_RECORDED DATA_.
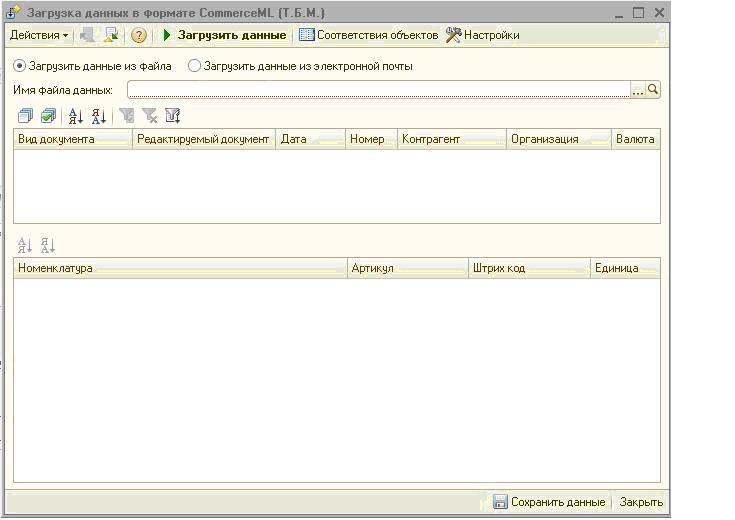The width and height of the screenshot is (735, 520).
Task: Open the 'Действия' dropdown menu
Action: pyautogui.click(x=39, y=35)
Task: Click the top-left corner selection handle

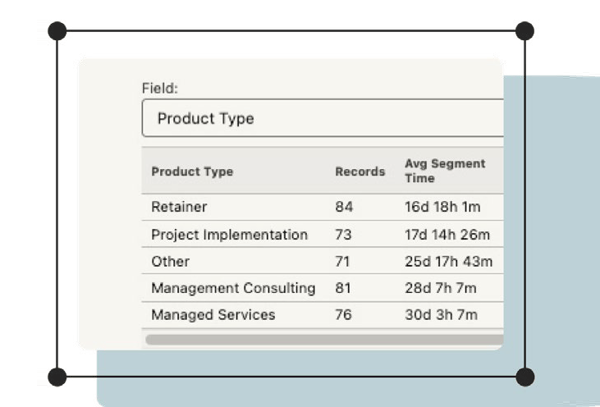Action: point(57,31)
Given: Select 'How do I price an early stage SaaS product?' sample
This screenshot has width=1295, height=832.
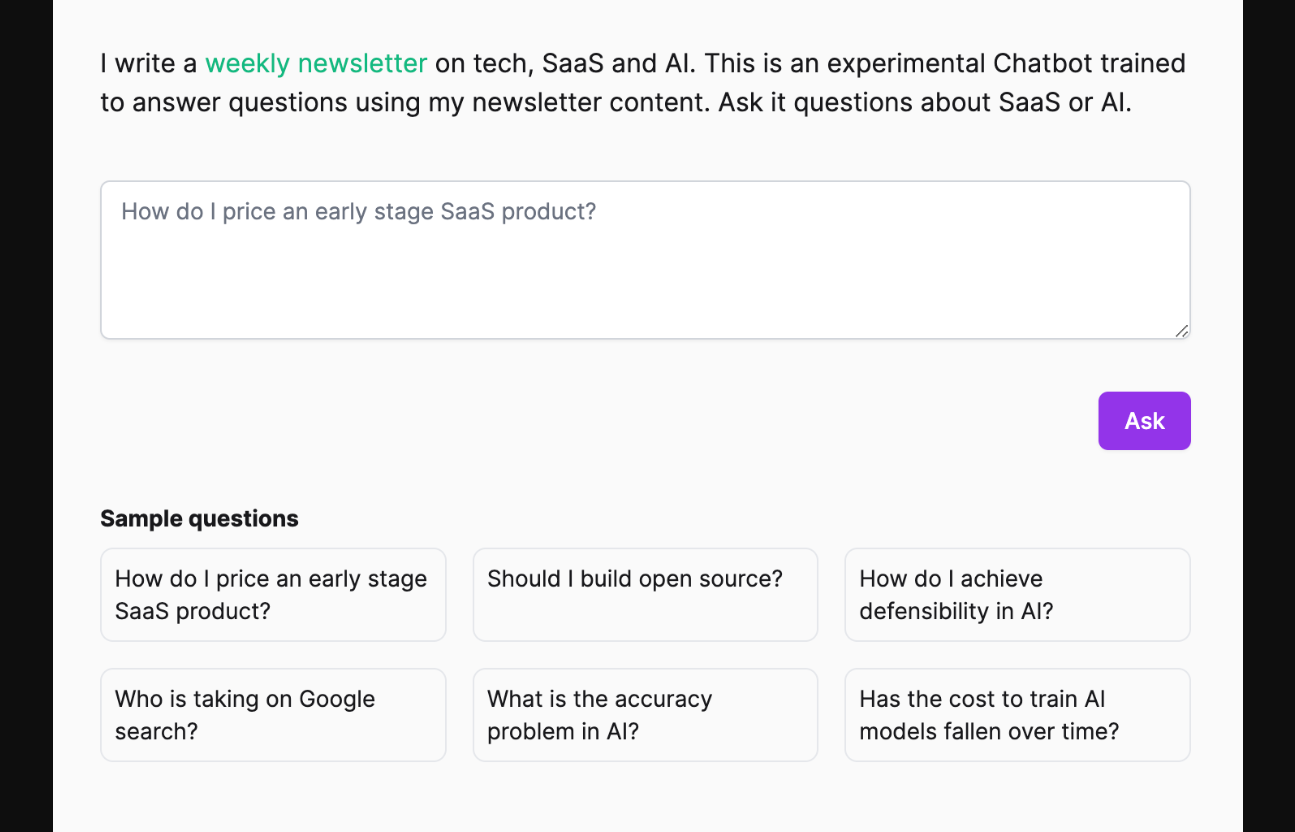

_ABOUT THIS TASK_.
Your answer must be the lines from the one containing "Task: Click the" through the last line of the listing above, restated word for word, with no pictures.

_SOLUTION FOR THIS PROBLEM_.
Task: Click the top-left corner selection handle

Action: point(57,31)
Given: Select 'How do I price an early stage SaaS product?' sample
This screenshot has width=1295, height=832.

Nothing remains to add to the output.